> PAGE EXTRACT:
= Beginning of Section =

The yellow-breasted bunting (Emberiza aureola) is a passerine bird in the bunting family Emberizidae that is found across the Boreal and East Palearctic. The genus name Emberiza is from Old German Embritz, a bunting. The specific aureola is Latin for "golden". The bird's call is a distinctive zick, and the song is a clear tru-tru, tri-tri.

Until 2004, the International Union for Conservation of Nature considered the yellow-breasted bunting to be a species of least concern. Since 2004, it has been gradually upgraded to a status of Critically Endangered due to rapid drops in population sizes. It is subject to heavy hunting pressure in China, through which most specimens pass during migration.

== Description ==
The yellow-breasted bunting is a small passerine, ranging from 14 to 16 cm in length, and weighing 17 to 26 g. For a bunting, it is large and rather stocky.

The breeding male has bright white underparts with black flank streaks, brown upperparts, black face and throat bar, and a pink lower mandible. The female has a heavily streaked grey-brown back, and less intensely yellow underparts. She has a whitish face with dark crown, eye and cheek stripes. The juvenile is similar, but the background colour of the underparts and face is buff.

== Distribution and habitat ==
Emberiza aureola aureola breeds in boreal forests of Finland to Bering Sea migrating to Indochina. Emberiza aureola ornata breeds from the Amur River to Manchuria, N Korea, Kamchatka and Kuril Islands. It is migratory, wintering in south-east Asia, India, and North Korea. It is a rare but regular wanderer to western Europe. There are also ~4 records from the Aleutian Islands of Alaska and a 2017 record from Labrador, Canada. The species winters in large flocks in cultivated areas, rice fields and grasslands, preferring to roost in rice-fields.

= End of Section =

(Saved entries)

= Beginning of Section =

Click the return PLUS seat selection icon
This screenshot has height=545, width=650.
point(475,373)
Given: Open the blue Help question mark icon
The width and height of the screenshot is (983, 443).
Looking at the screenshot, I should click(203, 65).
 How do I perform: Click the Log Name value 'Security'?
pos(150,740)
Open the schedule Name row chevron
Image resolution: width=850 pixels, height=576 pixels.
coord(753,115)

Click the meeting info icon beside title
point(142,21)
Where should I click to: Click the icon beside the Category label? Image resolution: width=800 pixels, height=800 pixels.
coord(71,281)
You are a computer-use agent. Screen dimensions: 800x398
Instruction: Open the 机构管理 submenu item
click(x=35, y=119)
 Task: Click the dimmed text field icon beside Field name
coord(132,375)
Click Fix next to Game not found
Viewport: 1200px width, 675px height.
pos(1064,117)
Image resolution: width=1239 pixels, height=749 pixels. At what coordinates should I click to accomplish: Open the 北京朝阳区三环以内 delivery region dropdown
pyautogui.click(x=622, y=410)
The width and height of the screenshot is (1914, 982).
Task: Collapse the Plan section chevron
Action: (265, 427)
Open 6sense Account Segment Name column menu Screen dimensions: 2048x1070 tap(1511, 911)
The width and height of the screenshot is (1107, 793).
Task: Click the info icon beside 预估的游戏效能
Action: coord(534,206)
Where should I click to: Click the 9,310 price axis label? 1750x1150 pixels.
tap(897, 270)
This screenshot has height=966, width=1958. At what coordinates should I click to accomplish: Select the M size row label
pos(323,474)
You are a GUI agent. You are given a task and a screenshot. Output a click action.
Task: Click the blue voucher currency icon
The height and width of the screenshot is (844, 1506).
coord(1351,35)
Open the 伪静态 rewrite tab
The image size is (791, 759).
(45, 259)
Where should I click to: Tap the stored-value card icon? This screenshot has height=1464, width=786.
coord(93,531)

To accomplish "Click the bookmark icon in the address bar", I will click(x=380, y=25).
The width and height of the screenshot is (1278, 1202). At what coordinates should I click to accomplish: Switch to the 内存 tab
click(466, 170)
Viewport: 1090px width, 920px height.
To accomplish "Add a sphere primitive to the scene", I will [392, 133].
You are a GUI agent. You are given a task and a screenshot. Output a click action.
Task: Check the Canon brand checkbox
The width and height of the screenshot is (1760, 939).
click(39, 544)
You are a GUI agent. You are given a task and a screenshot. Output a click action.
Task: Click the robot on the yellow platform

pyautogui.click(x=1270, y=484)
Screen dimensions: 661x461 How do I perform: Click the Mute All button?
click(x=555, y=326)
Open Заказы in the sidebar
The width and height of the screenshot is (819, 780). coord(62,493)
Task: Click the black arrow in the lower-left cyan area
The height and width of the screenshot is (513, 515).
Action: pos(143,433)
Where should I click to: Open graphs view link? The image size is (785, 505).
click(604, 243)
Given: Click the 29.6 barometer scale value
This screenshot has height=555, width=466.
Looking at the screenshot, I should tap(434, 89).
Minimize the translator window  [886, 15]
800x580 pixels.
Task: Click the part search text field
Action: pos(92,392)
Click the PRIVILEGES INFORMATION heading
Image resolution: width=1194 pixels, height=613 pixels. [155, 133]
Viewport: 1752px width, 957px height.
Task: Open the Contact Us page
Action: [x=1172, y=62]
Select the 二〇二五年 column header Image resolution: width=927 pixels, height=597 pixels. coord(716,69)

= End of Section =

> THE PROBLEM: Reproduce the entire text on the yellow-breasted bunting from above, word for word.

> TASK SOLUTION:
The yellow-breasted bunting (Emberiza aureola) is a passerine bird in the bunting family Emberizidae that is found across the Boreal and East Palearctic. The genus name Emberiza is from Old German Embritz, a bunting. The specific aureola is Latin for "golden". The bird's call is a distinctive zick, and the song is a clear tru-tru, tri-tri.

Until 2004, the International Union for Conservation of Nature considered the yellow-breasted bunting to be a species of least concern. Since 2004, it has been gradually upgraded to a status of Critically Endangered due to rapid drops in population sizes. It is subject to heavy hunting pressure in China, through which most specimens pass during migration.

== Description ==
The yellow-breasted bunting is a small passerine, ranging from 14 to 16 cm in length, and weighing 17 to 26 g. For a bunting, it is large and rather stocky.

The breeding male has bright white underparts with black flank streaks, brown upperparts, black face and throat bar, and a pink lower mandible. The female has a heavily streaked grey-brown back, and less intensely yellow underparts. She has a whitish face with dark crown, eye and cheek stripes. The juvenile is similar, but the background colour of the underparts and face is buff.

== Distribution and habitat ==
Emberiza aureola aureola breeds in boreal forests of Finland to Bering Sea migrating to Indochina. Emberiza aureola ornata breeds from the Amur River to Manchuria, N Korea, Kamchatka and Kuril Islands. It is migratory, wintering in south-east Asia, India, and North Korea. It is a rare but regular wanderer to western Europe. There are also ~4 records from the Aleutian Islands of Alaska and a 2017 record from Labrador, Canada. The species winters in large flocks in cultivated areas, rice fields and grasslands, preferring to roost in rice-fields.